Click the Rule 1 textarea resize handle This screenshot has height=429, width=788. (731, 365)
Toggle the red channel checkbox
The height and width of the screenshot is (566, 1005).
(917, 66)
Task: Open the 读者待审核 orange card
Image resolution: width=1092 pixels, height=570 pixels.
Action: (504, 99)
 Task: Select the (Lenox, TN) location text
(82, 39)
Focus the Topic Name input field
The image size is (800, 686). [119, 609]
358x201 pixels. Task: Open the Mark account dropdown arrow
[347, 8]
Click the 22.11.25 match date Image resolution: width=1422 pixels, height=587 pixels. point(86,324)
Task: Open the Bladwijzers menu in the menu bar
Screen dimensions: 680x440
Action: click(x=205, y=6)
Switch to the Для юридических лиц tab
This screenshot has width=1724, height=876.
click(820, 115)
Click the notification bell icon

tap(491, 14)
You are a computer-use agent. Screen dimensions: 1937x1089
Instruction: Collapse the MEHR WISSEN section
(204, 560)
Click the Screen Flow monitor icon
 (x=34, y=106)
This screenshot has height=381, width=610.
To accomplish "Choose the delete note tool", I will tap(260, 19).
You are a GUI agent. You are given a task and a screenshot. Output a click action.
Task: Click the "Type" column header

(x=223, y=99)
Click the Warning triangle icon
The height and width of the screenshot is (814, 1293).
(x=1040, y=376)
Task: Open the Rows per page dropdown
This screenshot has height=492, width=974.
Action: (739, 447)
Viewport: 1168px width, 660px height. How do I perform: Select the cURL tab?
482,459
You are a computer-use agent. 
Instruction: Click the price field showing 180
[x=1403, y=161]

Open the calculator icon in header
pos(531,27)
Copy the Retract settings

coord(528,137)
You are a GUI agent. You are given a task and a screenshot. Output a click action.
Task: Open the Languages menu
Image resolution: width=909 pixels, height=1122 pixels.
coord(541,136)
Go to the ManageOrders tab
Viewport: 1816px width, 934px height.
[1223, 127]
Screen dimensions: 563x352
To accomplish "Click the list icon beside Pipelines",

————

## [Short exercise]
Present all the records above as a Markdown table with the columns Row and Record Line, one row for each non-blank line, numbered in order.

## [Full response]
| Row | Record Line |
|---|---|
| 1 | Click the Rule 1 textarea resize handle This screenshot has height=429, width=788. (731, 365) |
| 2 | Toggle the red channel checkbox |
| 3 | The height and width of the screenshot is (566, 1005). |
| 4 | (917, 66) |
| 5 | Task: Open the 读者待审核 orange card |
| 6 | Image resolution: width=1092 pixels, height=570 pixels. |
| 7 | Action: (504, 99) |
| 8 |  Task: Select the (Lenox, TN) location text |
| 9 | (82, 39) |
| 10 | Focus the Topic Name input field |
| 11 | The image size is (800, 686). [119, 609] |
| 12 | 358x201 pixels. Task: Open the Mark account dropdown arrow |
| 13 | [347, 8] |
| 14 | Click the 22.11.25 match date Image resolution: width=1422 pixels, height=587 pixels. point(86,324) |
| 15 | Task: Open the Bladwijzers menu in the menu bar |
| 16 | Screen dimensions: 680x440 |
| 17 | Action: click(x=205, y=6) |
| 18 | Switch to the Для юридических лиц tab |
| 19 | This screenshot has width=1724, height=876. |
| 20 | click(820, 115) |
| 21 | Click the notification bell icon |
| 22 | tap(491, 14) |
| 23 | You are a computer-use agent. Screen dimensions: 1937x1089 |
| 24 | Instruction: Collapse the MEHR WISSEN section |
| 25 | (204, 560) |
| 26 | Click the Screen Flow monitor icon |
| 27 |  (x=34, y=106) |
| 28 | This screenshot has height=381, width=610. |
| 29 | To accomplish "Choose the delete note tool", I will tap(260, 19). |
| 30 | You are a GUI agent. You are given a task and a screenshot. Output a click action. |
| 31 | Task: Click the "Type" column header |
| 32 | (x=223, y=99) |
| 33 | Click the Warning triangle icon |
| 34 | The height and width of the screenshot is (814, 1293). |
| 35 | (x=1040, y=376) |
| 36 | Task: Open the Rows per page dropdown |
| 37 | This screenshot has height=492, width=974. |
| 38 | Action: (739, 447) |
| 39 | Viewport: 1168px width, 660px height. How do I perform: Select the cURL tab? |
| 40 | 482,459 |
| 41 | You are a computer-use agent.  |
| 42 | Instruction: Click the price field showing 180 |
| 43 | [x=1403, y=161] |
| 44 | Open the calculator icon in header |
| 45 | pos(531,27) |
| 46 | Copy the Retract settings |
| 47 | coord(528,137) |
| 48 | You are a GUI agent. You are given a task and a screenshot. Output a click action. |
| 49 | Task: Open the Languages menu |
| 50 | Image resolution: width=909 pixels, height=1122 pixels. |
| 51 | coord(541,136) |
| 52 | Go to the ManageOrders tab |
| 53 | Viewport: 1816px width, 934px height. |
| 54 | [1223, 127] |
| 55 | Screen dimensions: 563x352 |
| 56 | To accomplish "Click the list icon beside Pipelines", |